Stress is a fact of life and we all learn to deal with it. But it's not innocuous. If it's chronic it can rob us both physically and mentally.
We're all familiar with psychological stress and what it can do to us. Working too hard for too long, relationship problems that won't resolve, crushing financial problems, a string of tragedies that we just can't seem to recover from, etc.
And we all know that this kind of chronic emotional stress can bring us down, causing irritability, fatigue, depression, difficulty sleeping, sickness and the rest of the stress syndrome.
But it's not just emotional stress that can cause the downward stress spiral. It can also happen if we overdo it physically and end up overtraining.
Even though this form of stress isn't caused by factors that stress out most people today, it's common among bodybuilders and other athletes who take their training seriously. It's really a matter of the old adage "if some is good then more is better" gone wrong.
The problem of course is that most of us get into the vicious cycle that if things aren't going good then we're just not training hard enough. So we step up the pace and can't understand why things don't improve.

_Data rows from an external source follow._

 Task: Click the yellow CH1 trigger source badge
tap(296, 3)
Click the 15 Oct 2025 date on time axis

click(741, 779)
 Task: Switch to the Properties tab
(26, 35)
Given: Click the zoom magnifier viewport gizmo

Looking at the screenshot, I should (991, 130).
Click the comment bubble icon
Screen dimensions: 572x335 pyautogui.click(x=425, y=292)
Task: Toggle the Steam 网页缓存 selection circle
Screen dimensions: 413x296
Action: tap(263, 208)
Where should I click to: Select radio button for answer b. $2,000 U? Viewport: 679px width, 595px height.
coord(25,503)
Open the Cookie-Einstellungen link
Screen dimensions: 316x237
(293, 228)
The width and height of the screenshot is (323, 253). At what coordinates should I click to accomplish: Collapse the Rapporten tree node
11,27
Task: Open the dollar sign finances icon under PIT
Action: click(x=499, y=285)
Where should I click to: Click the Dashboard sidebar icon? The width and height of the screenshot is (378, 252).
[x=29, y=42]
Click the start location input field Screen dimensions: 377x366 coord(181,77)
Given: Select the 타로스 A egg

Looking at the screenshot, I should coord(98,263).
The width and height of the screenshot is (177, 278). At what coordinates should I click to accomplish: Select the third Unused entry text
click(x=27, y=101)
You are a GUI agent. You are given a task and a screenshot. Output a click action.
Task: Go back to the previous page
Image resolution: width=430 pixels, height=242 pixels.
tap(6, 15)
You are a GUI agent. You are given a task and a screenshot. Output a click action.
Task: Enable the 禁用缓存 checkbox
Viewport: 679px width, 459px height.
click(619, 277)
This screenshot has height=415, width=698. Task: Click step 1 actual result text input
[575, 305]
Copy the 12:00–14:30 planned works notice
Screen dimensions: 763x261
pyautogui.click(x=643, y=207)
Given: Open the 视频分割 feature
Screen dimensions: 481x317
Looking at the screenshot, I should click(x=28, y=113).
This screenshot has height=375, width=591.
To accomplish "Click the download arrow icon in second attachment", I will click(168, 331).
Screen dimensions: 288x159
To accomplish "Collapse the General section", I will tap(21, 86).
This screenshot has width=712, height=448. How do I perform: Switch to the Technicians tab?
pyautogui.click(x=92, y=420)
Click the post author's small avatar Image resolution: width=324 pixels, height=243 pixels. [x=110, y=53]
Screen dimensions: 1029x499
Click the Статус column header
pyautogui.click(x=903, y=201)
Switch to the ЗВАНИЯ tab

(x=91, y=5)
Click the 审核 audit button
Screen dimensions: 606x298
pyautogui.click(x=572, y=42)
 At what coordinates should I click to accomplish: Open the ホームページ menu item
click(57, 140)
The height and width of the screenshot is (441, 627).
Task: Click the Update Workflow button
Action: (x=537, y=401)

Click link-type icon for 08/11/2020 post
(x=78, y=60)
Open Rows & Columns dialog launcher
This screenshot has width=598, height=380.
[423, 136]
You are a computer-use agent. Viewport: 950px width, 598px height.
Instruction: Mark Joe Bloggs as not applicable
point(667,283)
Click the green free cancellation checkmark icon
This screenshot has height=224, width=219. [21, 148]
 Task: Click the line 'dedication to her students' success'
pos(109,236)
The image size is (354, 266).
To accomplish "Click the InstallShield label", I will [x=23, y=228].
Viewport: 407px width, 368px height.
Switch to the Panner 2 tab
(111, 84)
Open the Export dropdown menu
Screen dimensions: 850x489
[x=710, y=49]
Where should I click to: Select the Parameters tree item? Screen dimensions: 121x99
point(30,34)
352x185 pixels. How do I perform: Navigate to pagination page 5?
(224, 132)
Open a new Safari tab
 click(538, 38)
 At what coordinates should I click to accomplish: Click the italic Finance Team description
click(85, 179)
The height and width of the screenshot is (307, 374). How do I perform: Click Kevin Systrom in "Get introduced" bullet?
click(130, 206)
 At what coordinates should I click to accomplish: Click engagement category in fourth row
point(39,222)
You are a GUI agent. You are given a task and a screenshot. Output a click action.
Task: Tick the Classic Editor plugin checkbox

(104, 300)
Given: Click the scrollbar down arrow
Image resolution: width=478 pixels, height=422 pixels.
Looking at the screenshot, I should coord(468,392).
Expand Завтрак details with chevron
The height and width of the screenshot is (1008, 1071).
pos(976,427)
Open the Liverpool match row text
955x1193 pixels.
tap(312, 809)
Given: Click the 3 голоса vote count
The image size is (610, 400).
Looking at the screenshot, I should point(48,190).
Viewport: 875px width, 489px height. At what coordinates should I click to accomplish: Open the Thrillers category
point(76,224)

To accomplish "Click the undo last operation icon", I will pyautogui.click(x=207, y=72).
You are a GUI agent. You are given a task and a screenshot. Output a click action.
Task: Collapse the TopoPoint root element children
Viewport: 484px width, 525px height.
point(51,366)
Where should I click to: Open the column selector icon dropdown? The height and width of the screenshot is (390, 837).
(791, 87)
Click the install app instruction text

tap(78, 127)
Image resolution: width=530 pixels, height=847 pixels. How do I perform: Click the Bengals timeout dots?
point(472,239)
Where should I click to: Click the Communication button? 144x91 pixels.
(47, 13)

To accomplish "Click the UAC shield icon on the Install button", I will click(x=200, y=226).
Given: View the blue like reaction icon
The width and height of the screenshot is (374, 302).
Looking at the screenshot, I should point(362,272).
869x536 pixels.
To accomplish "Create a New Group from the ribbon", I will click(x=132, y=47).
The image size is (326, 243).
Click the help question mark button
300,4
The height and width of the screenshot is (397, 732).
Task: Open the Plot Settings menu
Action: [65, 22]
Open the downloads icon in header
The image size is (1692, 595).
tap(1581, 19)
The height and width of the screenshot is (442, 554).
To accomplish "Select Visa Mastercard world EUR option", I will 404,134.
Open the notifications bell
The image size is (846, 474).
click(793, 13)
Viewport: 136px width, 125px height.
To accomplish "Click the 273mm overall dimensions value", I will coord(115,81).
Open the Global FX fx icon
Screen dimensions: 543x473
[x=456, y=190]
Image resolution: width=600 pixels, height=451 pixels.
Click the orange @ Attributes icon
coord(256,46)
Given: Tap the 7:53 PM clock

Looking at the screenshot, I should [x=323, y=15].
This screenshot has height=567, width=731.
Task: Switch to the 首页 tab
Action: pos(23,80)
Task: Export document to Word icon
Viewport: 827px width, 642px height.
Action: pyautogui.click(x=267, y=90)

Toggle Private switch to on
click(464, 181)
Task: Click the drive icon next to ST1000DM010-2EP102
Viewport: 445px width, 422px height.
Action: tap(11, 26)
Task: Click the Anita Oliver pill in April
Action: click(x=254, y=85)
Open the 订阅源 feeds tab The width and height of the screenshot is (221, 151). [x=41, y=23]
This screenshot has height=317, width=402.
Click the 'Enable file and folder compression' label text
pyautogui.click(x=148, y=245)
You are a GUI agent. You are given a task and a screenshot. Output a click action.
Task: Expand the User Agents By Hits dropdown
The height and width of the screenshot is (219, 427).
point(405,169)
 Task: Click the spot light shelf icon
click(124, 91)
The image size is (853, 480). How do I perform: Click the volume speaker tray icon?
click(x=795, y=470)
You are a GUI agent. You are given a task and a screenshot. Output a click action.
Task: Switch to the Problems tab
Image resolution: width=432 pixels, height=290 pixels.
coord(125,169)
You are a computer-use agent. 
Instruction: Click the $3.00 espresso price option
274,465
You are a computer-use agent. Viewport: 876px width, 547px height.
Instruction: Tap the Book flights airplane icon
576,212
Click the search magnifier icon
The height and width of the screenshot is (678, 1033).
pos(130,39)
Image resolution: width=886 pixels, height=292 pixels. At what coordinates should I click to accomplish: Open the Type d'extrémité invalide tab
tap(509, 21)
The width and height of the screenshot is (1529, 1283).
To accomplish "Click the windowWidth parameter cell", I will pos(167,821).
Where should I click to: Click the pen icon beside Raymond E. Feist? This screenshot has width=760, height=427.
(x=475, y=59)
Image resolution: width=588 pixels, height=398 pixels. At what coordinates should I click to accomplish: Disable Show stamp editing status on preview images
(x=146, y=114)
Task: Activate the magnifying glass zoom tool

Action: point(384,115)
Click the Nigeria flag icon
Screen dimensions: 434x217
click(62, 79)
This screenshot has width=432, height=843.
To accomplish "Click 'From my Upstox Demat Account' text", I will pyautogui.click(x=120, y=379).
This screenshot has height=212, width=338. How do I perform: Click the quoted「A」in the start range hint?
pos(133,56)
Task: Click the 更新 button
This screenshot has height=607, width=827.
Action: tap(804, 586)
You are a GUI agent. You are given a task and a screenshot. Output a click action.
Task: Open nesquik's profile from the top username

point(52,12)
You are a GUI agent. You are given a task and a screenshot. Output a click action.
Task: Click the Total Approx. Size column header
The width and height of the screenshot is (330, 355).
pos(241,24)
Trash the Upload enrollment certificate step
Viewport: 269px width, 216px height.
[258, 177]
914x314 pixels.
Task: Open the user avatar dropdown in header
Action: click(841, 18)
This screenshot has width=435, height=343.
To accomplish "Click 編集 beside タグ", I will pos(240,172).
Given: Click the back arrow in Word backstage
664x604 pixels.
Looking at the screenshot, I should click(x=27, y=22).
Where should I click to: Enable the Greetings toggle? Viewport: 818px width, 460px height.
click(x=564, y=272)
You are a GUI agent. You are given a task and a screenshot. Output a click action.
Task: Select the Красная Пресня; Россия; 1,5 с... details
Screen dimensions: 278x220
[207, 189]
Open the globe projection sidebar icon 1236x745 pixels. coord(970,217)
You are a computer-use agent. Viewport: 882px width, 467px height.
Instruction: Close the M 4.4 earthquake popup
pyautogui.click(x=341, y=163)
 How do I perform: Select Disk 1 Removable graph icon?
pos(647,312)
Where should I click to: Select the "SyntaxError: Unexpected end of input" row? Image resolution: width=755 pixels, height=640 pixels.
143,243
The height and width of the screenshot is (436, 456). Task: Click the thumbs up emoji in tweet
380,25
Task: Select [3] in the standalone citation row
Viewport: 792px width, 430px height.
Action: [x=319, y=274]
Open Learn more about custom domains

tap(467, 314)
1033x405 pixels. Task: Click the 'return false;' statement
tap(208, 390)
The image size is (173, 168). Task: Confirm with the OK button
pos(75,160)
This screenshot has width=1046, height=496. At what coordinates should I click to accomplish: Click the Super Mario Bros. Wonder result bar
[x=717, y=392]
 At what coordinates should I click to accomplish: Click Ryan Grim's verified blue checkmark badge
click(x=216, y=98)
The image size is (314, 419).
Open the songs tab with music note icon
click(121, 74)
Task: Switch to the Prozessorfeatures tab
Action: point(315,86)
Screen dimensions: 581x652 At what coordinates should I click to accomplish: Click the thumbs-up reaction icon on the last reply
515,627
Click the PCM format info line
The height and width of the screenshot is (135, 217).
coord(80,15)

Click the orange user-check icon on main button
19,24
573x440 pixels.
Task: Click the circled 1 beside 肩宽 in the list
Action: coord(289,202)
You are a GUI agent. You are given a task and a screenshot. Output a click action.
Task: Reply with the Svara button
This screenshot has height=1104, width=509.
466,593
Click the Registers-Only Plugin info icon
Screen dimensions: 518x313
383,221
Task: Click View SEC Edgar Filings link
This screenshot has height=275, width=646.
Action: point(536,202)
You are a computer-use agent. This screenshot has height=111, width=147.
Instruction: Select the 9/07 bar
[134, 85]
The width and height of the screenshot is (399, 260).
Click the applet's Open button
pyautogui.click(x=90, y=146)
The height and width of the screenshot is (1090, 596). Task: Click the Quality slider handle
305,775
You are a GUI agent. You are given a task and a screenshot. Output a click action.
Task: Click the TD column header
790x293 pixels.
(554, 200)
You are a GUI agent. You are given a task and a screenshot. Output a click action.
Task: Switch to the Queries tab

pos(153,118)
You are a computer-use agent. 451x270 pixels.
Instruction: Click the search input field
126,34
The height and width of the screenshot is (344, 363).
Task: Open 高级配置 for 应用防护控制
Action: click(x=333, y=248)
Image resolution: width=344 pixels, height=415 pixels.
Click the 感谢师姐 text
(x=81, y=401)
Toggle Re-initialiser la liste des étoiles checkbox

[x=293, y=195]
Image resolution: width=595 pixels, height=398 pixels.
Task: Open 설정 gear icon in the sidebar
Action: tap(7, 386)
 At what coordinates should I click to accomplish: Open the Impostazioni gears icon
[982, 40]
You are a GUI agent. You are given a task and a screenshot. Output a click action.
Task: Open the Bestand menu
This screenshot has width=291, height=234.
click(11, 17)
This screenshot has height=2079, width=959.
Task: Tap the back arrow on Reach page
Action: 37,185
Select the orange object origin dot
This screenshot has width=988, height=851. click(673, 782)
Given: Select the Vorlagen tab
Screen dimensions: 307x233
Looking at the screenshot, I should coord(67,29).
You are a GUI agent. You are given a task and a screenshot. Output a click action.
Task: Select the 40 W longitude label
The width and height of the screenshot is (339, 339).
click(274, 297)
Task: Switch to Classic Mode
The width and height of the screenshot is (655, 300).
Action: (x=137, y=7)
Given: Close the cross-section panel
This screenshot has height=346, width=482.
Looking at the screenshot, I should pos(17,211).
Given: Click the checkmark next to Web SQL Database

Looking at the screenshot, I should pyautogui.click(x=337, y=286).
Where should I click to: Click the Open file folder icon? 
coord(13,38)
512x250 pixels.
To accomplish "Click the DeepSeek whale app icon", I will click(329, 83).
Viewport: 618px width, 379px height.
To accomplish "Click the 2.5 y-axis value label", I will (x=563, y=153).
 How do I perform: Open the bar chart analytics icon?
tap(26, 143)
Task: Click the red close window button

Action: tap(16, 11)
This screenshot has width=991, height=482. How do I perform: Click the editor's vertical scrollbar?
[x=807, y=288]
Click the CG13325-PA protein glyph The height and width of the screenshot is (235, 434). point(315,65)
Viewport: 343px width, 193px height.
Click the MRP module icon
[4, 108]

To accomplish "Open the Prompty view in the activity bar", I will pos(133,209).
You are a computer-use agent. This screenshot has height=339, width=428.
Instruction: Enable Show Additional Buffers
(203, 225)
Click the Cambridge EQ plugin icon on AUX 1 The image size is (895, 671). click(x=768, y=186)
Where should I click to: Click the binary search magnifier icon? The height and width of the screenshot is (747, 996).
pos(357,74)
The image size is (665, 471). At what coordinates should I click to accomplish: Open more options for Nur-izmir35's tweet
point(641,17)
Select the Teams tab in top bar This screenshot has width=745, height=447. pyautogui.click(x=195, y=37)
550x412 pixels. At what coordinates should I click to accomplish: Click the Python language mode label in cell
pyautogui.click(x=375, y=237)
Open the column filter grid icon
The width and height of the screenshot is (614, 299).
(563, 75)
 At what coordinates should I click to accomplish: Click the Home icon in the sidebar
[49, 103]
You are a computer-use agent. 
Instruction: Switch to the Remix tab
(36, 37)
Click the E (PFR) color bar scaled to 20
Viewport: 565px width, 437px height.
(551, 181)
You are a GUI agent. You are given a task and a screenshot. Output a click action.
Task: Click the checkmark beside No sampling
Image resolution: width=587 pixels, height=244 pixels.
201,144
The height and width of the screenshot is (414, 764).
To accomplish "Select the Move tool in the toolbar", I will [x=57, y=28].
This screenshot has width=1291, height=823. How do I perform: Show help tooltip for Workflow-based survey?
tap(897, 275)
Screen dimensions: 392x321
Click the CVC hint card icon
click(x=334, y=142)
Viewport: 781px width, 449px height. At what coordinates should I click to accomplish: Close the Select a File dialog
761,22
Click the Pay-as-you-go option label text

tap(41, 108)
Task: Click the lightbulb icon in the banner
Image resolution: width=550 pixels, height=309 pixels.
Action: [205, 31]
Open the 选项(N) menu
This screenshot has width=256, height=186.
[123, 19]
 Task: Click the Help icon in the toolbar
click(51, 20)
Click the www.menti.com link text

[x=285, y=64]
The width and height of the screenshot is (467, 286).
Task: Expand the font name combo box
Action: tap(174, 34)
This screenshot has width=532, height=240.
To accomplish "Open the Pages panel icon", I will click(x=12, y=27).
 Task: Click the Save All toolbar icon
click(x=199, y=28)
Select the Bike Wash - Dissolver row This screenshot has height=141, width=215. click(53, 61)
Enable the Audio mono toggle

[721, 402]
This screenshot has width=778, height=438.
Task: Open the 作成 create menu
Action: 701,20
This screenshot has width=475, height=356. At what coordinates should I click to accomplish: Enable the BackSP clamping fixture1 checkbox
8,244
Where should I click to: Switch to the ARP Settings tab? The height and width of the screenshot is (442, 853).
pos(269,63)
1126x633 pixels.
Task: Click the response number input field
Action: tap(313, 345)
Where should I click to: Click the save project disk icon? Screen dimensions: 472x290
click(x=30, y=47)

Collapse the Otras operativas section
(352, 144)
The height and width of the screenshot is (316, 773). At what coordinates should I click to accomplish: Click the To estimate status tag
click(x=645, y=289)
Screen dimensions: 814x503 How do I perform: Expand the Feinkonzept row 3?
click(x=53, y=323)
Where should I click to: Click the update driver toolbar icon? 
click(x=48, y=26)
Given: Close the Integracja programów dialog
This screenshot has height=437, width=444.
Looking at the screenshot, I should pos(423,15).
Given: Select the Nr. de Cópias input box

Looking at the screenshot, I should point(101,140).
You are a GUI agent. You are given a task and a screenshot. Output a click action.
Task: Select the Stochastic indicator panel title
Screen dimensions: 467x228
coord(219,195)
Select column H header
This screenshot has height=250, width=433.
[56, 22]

The end result is that we burn out. We get irritable, moody, depressed, tired, have trouble sleeping, lose interest in sex, get sick easily and even worse than all of that, our workouts take a nose dive.
Lack Of Recovery
Emotional and physical stress has a lot in common. Both are due to too much of something without enough recovery time. Emotional or psychological stress is due to continual mental overload with not enough time to recover from the insults. Physical stress is too much training with not enough recovery.
Both end up causing burnout with similar symptoms and end results. And one can make the other worse. If you're overloaded psychologically it can make you more prone to overtraining and vice versa.
Chronic stress, whether physical, mental or both, can impact on the body in several ways, leading to metabolic, hormonal, immune and central nervous system dysfunction.
Although stress causes many symptoms and problems, it's possible that the common denominator is inflammation.
Is Stress An Inflammatory Condition?
To a lot of people the concept that inflammation may be behind much of our health problems may sound far fetched. But it's not. Who would have even imagined a few decades ago that ulcers were caused by bacteria? But they are. And today treatment involves the use of multiple antibiotics.
Because it's not intuitive, at least at this point in our common understanding, we need to explore some of the current concepts linking inflammation and stress and the consequences of chronic stress.
Reacting To Injury
Most of us equate inflammation with infections and injuries. Something we can see or feel. Like a boil on our skin, or a chest infection, or a swollen strained ankle. Or perhaps an ear infection in a child, with fever, aches and pains, and all the rest.
What we're actually seeing, however, in all of these cases are the results of inflammation secondary to injury of some sort, infectious or traumatic, and thus simply the body's response to the insult. The actual inflammatory process underlies it all and is much more than just what we see or feel.
In fact inflammation is a complex process that can be measured not only by the changes that take place with obvious infections, but also by measuring the markers in the body that uncover the fact that an inflammatory process is going on, even if the inflammation is not obvious or doesn't result in any symptoms.
Most of us, and certainly all of us as we get older, have some evidence of chronic inflammation. In most cases, although it's nothing we can put a finger on, there is something going on in our bodies that are making it react as if it we are going through some sort of long term, low level, infection.
We can detect this inflammation by measuring certain markers of inflammation in our bodies, including pro-inflammatory cytokines such as:
- C-reactive protein (CRP)
- Interleukin-1-beta (IL-1 beta)
- Interleukin-6 (IL-6)
- Tumor necrosis factor alpha (TNF-alpha)
Low levels of inflammation, as shown by these and other inflammatory markers have been implicated in physical and mental stress, depression, aging, the metabolic syndrome, diabetes, obesity, visceral body fat (fat around the belly), arthritis, and a variety of cardiovascular and other diseases.
As such, they're becoming increasingly important when it comes to dealing with the human condition, including the effects of chronic stress, many diseases, the accumulation of body fat and quality and length of life itself.
It's also been shown that an increase in inflammatory mediators predicts the future development of cardiovascular disease, obesity and diabetes and, interestingly enough, depression.
Chronic stress increases inflammation in the body and leads to fatigue and burnout. This in itself causes hormonal changes that are counter productive, including decreases in testosterone and increases in cortisol and insulin resistance. It also causes other hormonal, metabolic, immune, and central nervous system dysfunctions.
The Central Nervous System
The human central nervous system consists of the brain and spinal cord. These lie in the midline of the body and are protected by the skull and vertebrae respectively.
This collection of billions of neurons is arguably the most complex object known.
The central nervous system along with the peripheral nervous system comprise a primary division of controls that command all physical activities of a human.
Neurons of the central nervous system affect consciousness and mental activity while spinal extensions of central nervous system neuron pathways affect skeletal muscles and organs in the body.